La fonction de relais est plus rare pour l’image fixe. Cependant, selon R. Barthes, nous pouvons la rencontrer : elle consiste à exprimer ce que l’image peut difficilement montrer, c’est une forme de complémentarité entre le texte et l’image. En effet, l’image fixe et unique a des difficultés à raconter une histoire, alors que plusieurs images fixes le peuvent. Comme le dit M. Joly, « les mots vont compléter l’image50 » et ainsi renseigner le lecteur sur le sens et l’éventuelle action qui se déroule au sein de l’illustration. Cela permet d’exprimer des relations causales et temporelles qui ne pourraient l’être sans cette complémentarité. Ces images sont des signes iconiques qui peuvent accompagner et compléter le texte.
Intéressons nous désormais à l’étude des messages iconographiques.
Le message iconographique
Une illustration est un signe iconique, composée de différents signes pleins (union d’un signifié à un signifiant) : c’est un message visuel destiné à communiquer. L’image est également un outil d’expression. Il est donc logique de la « considérer comme un langage51 » à part entière qui délivre un message. Martine Joly pense que pour mieux comprendre un message visuel il est indispensable de se demander pour qui il a été créé.
Dans son article, R. Barthes parle de deux types d’images : littérale et symbolique. Il définit l’image littérale comme étant « dénotée52 » c’est-à-dire que la signification du signe est évidente (par exemple, la tomate dans le cadre d’une publicité Panzani) et l’image symbolique comme étant « connotée53 » : cela signifie que le signe est implicite, sous-entendu (par exemple la référence à l’Italie).
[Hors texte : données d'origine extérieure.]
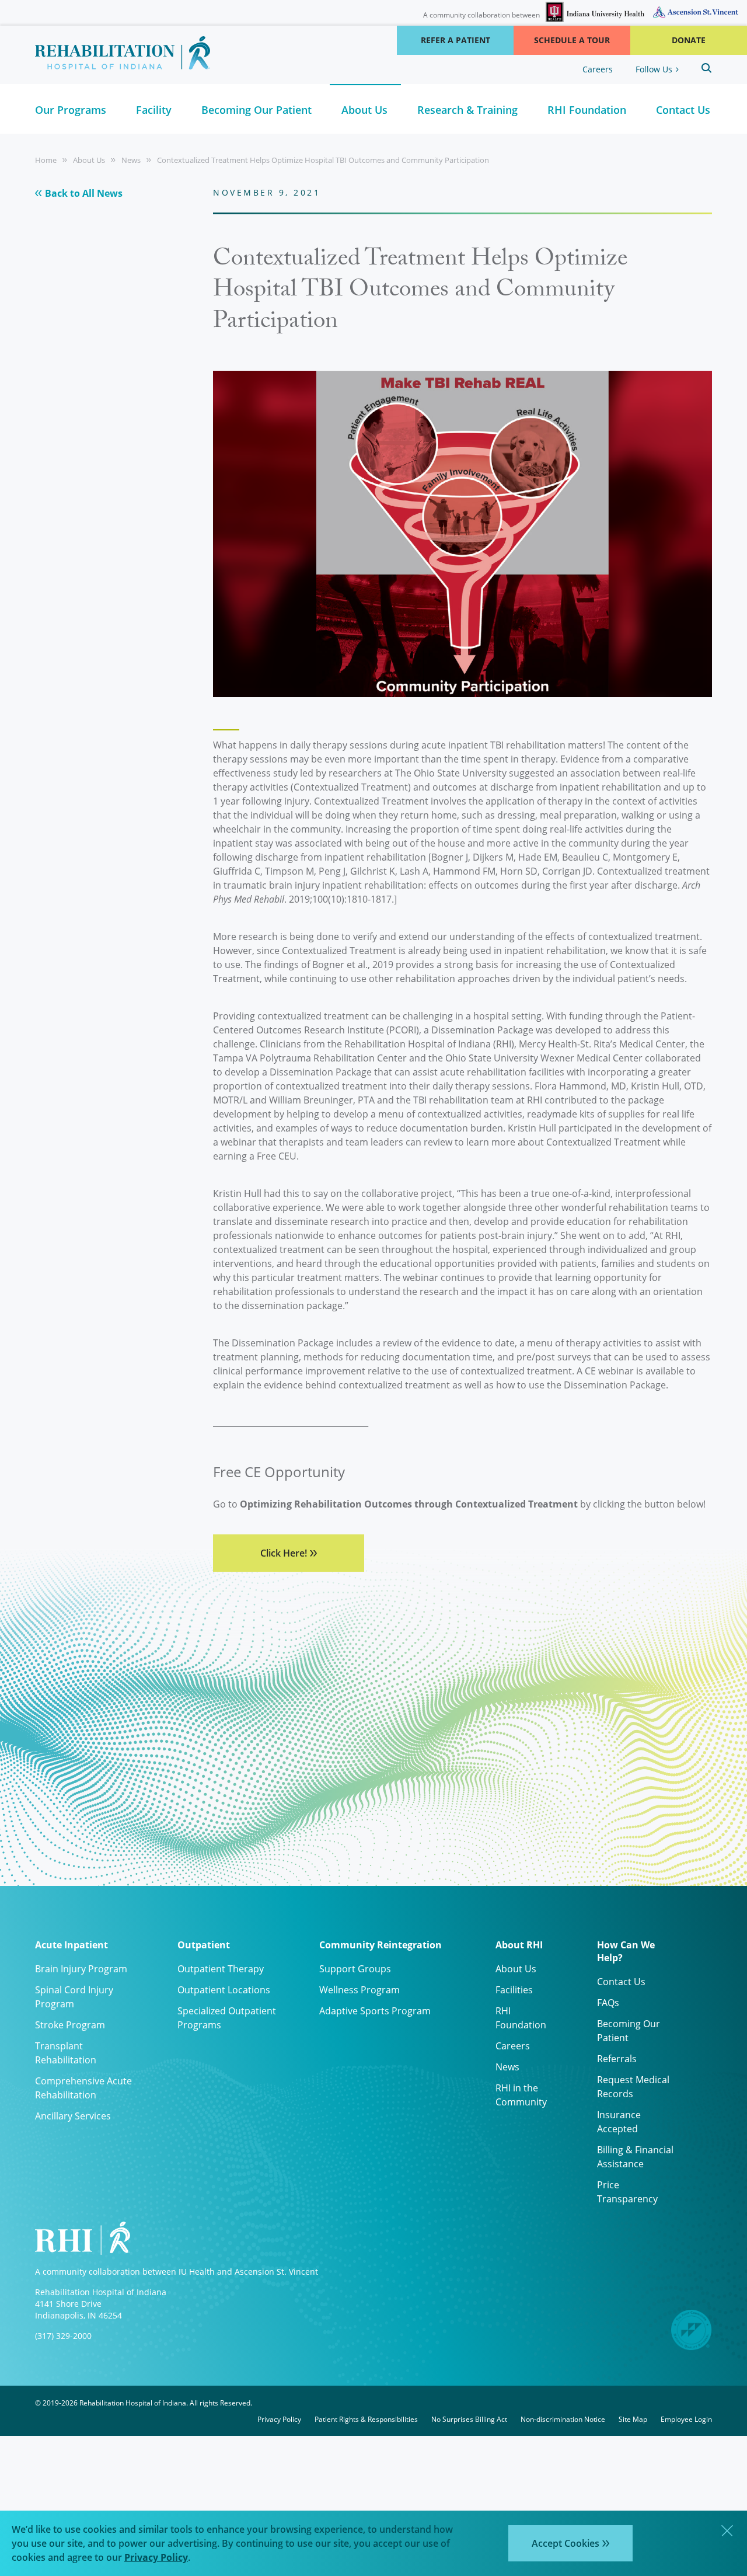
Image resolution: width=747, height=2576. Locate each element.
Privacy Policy (279, 2419)
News (131, 160)
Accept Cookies (565, 2543)
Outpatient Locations (223, 1989)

Il faut donc prendre en compte ces deux interprétations de l’image pour nous aider dans l’analyse. R. Barthes affirme qu’il existe un lien entre l’identité du spectateur et la façon dont il interprète l’illustration. En effet, il insiste plusieurs fois, dans son écrit, sur l’interprétation correcte des images. Il estime qu’il faut avoir suffisamment de culture, de connaissance et de savoir pour comprendre au mieux une illustration quelle qu’elle soit. Les variations de lecture dépendent donc des savoirs investis dans l’image. En effet, d’après M. Joly, chacun interprète en fonction de ce qu’il connaît.
L’acte de la description démontre qu’il y a interprétation personnelle et collective. Cette « description est capitale (avant toute analyse) car elle constitue le transcodage des perceptions visuelles en langage verbal54 » et permet la reconnaissance et la perception d’éléments. C’est pourquoi, une illustration est indéfiniment descriptible selon le spectateur. Verbaliser ce que l’on perçoit, seul ou à plusieurs, démontre que nous ne voyons pas tous la même chose, et permet aussi de créer une interprétation collective. Cette interprétation se dit « collective » quand la plupart des gens voient et pensent de la même manière. Une image est donc un « texte visuel55 » : il n’y a pas un seul mot qui soit son équivalent, mais un ensemble de mots, une description. Ces propos mettent à jour la participation active du spectateur dans son désir de comprendre l’illustration.
Une bonne analyse doit combiner, comme l’écrit M. Joly, les signes linguistiques et iconiques mais aussi les signes plastiques.
Les signes plastiques
Les signes plastiques d’une image correspondent à sa substance, à sa matière. Ils sont « solidaires du signe iconique56 » mais n’en dépendent pas. D’après M. Joly, il existe quatre niveaux à observer : le premier est la couleur avec ses valeurs et ses tonalités, le second correspond à la forme, le troisième concerne la spatialité incluant la composition interne de la représentation, la position par rapport au cadre, l’orientation et le loin/près. Enfin, le dernier niveau consiste à relever la texture avec les oppositions du grain et du lisse, de l’épais et du mince.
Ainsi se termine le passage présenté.